The lines to return are those from the line holding "Click the Title column header" through the last line of the entries below, both included, written exactly and without pictures.

[Stored data entries]
▬▬▬

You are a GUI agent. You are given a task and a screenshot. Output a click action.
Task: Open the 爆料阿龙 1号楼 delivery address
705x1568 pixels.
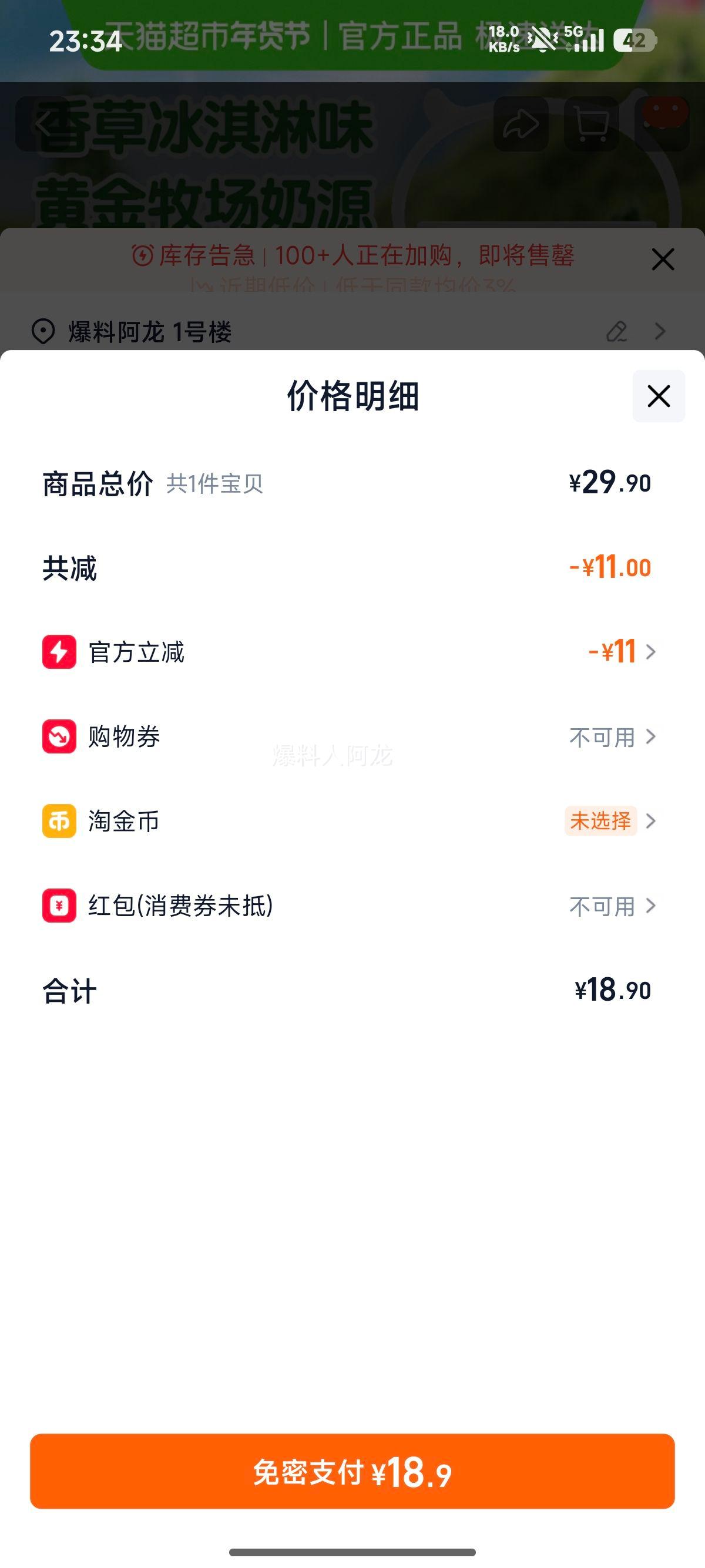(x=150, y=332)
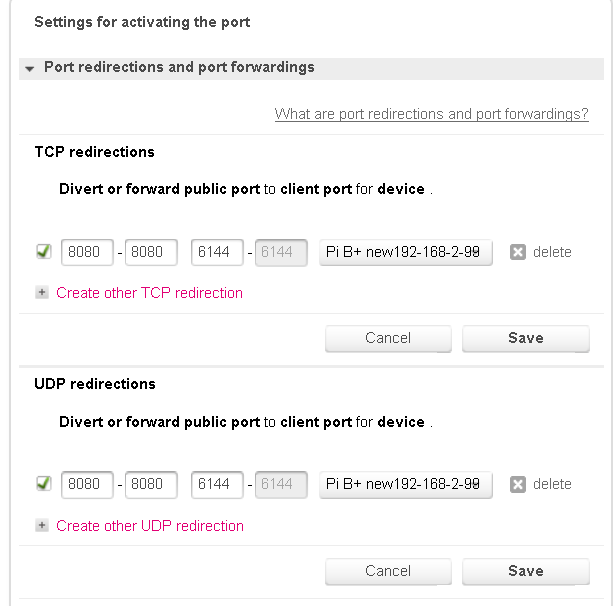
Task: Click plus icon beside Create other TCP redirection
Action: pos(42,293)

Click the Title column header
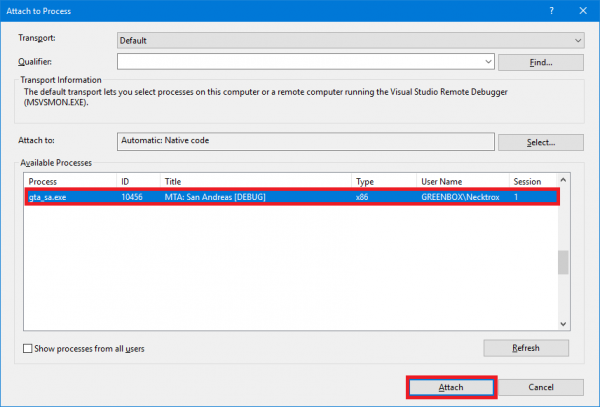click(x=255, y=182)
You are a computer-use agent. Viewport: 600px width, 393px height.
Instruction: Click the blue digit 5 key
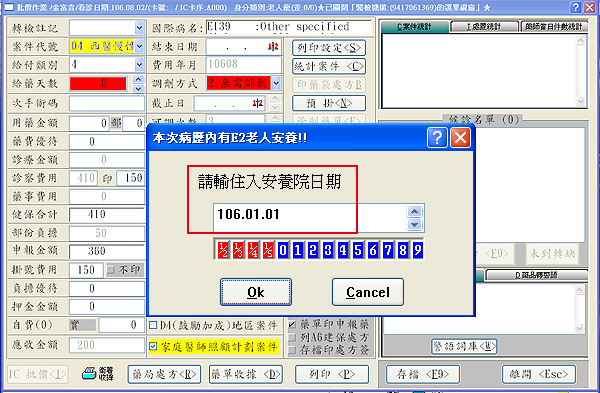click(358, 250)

▬▬▬

__Exercise answer__
Click the Title column header
click(x=255, y=182)
You are a computer-use agent. Viewport: 600px width, 393px height.
Instruction: Click the blue digit 5 key
click(358, 250)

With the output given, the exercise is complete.